*** GIVEN PASSAGE Section Begins ***
The Washington Post
MEGIDDO, Israel — Mickey Harel’s co-workers at the Egged bus line used to josh him about his three close calls with suicide bombers and terrorist attacks.
"It is no longer a question of being close," the bus driver said. "Today, one finally caught me," Harel said as he recovered from bruises and scrapes suffered when his bus was bombed as it drove northeast of this coastal city.
Suicide bomb and gun threats have long made bus passengers nervous across Israel. For drivers like Harel, it is an occupational hazard. This was the first time his own bus was hit, but he witnessed three other attacks in the past six months.
Once a gunman dressed as a soldier opened fire at a bus station in the northern town of Afula, along one of Harel’s routes, and killed three bystanders before he was gunned down. In March, Harel drove near Umm el-Fahem, on the same route his bus followed Wednesday morning, when a suicide bomber struck a bus driving just ahead. Seven passengers died. And a month ago, Harel witnessed a suicide bomb attempt that fizzled at a junction not far from Hadera.
With his record of narrow escapes, Harel became an instant curiosity Wednesday. Reporters flocked to Hillel Yafeh Hospital to broadcast his tale nationwide.
"My friends said, ‘You know, you seem to attract this trouble but you always escape,’ " he said, as he lay on his hospital bed. "I felt like I was sliding through. I never thought it would happen to me."
His No. 830 bus, from Tel Aviv to Tiberias, was struck by a moving car bomb at about 7:15 a.m. Harel had noticed nothing untoward in the traffic. "I keep good eye all around. I always said that some day, someone would try to ram a bus with a car bomb," he said.
At first, he thought his bus had been bumped from behind. "It was like a push, then suddenly, the bus was up in the air and rolling over. I grabbed the steering wheel hard. All the windows blew out," he recalled.
*** GIVEN PASSAGE Section Ends ***
*** EXTRACTED INFORMATION Section Begins ***
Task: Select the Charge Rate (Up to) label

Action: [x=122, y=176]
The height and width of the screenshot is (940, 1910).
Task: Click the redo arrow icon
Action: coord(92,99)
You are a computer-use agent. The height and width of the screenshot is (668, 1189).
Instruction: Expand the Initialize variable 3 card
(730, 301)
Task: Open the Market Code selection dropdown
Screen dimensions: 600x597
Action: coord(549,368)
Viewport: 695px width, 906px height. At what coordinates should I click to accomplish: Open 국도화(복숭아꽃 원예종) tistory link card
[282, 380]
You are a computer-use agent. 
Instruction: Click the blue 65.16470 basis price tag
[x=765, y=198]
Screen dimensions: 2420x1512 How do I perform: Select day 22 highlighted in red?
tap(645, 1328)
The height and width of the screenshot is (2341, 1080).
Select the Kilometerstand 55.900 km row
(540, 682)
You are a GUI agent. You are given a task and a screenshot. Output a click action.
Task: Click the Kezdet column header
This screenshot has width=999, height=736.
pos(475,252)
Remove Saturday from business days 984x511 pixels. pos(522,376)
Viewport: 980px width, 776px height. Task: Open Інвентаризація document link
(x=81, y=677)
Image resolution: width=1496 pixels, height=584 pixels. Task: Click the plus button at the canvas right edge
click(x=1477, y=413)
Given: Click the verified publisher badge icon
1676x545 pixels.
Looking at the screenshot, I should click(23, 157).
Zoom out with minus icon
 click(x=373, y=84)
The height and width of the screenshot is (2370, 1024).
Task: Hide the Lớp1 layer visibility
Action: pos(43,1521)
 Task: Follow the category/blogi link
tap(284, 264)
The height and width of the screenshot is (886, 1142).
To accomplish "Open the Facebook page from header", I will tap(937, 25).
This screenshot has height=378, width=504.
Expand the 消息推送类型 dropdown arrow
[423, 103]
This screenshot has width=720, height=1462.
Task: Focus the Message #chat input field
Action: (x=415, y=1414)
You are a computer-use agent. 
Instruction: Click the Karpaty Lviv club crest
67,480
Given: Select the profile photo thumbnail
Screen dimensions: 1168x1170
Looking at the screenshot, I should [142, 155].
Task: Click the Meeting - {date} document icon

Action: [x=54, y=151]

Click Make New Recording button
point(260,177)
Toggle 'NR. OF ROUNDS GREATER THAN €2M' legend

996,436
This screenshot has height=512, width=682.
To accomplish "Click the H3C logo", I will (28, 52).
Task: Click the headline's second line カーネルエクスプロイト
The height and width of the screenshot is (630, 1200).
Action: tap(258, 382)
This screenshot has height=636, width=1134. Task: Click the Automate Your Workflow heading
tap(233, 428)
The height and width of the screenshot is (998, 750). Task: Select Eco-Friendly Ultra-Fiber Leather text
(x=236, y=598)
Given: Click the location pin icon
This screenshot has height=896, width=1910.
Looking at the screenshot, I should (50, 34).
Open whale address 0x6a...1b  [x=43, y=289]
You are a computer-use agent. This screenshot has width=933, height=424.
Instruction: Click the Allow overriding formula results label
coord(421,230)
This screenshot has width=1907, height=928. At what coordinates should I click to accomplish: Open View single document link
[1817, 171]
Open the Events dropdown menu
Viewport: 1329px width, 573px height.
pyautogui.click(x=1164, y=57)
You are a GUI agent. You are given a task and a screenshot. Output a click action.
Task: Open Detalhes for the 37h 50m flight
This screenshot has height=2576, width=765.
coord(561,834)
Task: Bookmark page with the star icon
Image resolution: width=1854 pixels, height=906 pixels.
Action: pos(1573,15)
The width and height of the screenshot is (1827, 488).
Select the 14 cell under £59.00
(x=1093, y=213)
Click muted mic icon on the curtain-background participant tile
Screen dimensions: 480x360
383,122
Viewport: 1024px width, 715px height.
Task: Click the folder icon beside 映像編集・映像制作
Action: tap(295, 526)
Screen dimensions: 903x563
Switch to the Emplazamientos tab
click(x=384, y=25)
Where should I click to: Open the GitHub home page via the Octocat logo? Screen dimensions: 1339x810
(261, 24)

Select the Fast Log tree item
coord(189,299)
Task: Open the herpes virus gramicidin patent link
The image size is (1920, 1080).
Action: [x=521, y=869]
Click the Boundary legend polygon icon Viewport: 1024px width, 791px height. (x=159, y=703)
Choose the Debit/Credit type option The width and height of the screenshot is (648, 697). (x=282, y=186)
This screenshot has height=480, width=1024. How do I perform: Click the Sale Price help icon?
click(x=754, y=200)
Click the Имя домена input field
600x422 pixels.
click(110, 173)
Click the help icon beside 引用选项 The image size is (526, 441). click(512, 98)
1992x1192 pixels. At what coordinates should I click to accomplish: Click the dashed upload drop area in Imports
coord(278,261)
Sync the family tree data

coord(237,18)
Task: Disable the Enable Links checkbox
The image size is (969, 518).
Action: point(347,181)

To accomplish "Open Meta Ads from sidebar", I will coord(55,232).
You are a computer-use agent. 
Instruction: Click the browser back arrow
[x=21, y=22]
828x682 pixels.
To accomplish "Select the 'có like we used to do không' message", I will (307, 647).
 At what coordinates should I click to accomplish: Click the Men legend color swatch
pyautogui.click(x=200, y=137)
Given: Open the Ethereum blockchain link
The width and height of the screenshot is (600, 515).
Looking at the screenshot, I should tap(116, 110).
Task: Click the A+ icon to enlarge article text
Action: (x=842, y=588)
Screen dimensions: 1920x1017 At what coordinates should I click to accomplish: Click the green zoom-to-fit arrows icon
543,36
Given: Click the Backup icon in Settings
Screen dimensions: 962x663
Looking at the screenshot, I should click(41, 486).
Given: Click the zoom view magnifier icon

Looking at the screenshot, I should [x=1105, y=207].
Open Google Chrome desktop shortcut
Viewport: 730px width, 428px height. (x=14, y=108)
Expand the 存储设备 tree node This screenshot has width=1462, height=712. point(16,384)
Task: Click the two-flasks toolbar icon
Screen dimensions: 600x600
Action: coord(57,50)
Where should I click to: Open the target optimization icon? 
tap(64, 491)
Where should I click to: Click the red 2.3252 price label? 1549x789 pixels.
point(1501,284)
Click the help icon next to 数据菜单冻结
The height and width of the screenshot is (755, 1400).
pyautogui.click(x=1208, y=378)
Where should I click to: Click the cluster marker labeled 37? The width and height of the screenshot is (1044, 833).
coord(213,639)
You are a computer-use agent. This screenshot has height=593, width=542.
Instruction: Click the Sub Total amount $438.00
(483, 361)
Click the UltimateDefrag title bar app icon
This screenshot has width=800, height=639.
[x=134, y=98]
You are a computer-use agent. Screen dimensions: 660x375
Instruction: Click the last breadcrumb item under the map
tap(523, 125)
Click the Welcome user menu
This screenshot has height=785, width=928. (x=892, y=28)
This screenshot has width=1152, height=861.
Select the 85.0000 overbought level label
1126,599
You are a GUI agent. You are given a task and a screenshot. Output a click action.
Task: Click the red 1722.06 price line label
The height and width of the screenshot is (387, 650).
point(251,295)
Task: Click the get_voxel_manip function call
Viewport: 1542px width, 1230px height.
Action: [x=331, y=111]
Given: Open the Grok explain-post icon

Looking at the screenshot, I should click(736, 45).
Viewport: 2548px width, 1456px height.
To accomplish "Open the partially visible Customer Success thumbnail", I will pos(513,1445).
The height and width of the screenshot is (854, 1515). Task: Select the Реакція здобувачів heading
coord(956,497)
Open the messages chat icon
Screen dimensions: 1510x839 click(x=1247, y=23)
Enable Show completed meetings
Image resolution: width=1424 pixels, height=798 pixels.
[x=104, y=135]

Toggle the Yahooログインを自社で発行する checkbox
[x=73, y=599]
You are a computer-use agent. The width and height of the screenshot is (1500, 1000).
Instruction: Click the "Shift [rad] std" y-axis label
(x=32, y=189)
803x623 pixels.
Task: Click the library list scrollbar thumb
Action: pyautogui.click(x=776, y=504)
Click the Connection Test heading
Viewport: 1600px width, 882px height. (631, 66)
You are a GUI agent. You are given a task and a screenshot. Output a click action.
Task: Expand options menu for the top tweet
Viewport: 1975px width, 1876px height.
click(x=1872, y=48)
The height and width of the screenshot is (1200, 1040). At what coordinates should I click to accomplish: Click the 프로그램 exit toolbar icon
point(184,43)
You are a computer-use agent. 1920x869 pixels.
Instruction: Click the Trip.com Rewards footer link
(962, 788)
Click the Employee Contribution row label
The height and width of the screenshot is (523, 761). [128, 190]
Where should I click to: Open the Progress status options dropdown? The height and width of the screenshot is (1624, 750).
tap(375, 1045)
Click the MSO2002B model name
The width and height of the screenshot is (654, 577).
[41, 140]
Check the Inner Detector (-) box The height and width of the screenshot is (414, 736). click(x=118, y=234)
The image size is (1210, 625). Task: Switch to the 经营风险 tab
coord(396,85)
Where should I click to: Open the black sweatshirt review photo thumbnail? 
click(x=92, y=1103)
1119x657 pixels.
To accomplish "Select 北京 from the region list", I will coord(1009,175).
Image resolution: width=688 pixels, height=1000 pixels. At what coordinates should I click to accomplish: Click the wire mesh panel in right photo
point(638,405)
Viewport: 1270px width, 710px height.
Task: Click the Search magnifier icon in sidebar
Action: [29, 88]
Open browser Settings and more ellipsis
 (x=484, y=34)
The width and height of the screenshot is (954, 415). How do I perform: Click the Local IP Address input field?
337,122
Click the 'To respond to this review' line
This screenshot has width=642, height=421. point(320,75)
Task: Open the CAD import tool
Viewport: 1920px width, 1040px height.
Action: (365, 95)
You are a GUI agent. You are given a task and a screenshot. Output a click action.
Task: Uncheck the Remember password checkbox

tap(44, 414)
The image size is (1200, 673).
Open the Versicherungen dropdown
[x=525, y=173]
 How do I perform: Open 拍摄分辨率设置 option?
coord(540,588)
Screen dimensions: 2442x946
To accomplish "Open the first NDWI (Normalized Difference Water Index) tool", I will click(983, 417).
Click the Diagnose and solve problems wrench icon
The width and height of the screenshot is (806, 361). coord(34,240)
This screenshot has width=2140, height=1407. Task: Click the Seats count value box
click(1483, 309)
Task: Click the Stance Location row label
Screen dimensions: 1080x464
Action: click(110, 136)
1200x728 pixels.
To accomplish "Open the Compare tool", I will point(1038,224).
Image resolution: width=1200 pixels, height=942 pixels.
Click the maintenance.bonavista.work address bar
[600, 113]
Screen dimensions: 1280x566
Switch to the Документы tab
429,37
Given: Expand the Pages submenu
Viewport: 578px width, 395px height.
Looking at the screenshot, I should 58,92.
*** EXTRACTED INFORMATION Section Ends ***
REQUIRED TASKS
1 – Answer these questions from the bus bombing article:
(a) Which bus line does Harel drive for?
(b) How many passengers died in the March attack near Umm el-Fahem?
(c) At about what time was the No. 830 bus struck?
2 – Write the next few paragraphs of the bus bombing article, picking up after its last sentence.
The listing has nothing to do with the bus bombing article.

SET OF ANSWERS
1 –
(a) The Egged bus line.
(b) Seven.
(c) At about 7:15 a.m.

2 –
He scrambled out and into a macabre landscape. "The bus was mainly full of soldiers," he said. "Some were, like, stuck to the bus. Some were on fire. I tried to pull a few off and to drag away survivors. It was terrible."
Parts of the bus flew over the barbed wire fencing of Megiddo prison. Harel mused that, "There were probably some suspected terrorists inside the prison. It’s ironic we should get blown up right outside."
He knew many of the soldiers by name; they regularly traveled to bases northeast of Hadera.
Like many Israelis, Harel had adopted personal defense mechanisms to ward off the dangers of a bombing. He eyed new passengers suspiciously, especially if he felt they had what he considered to be Arab looks: dark hair, thick eyebrows and olive skin. "If I thought they looked funny, I made them show the insides of their coats," he said. "I never let luggage on board. It had to go below."
Harel, 60, fought in two Israeli-Arab wars, in 1967 and 1973. His three sons are in the army. He is divorced.
"Of course, people think it is strange that I got through two wars, and then get wounded on a bus," he said. "It’s getting to the point where I see as much action on the roads as I did in combat."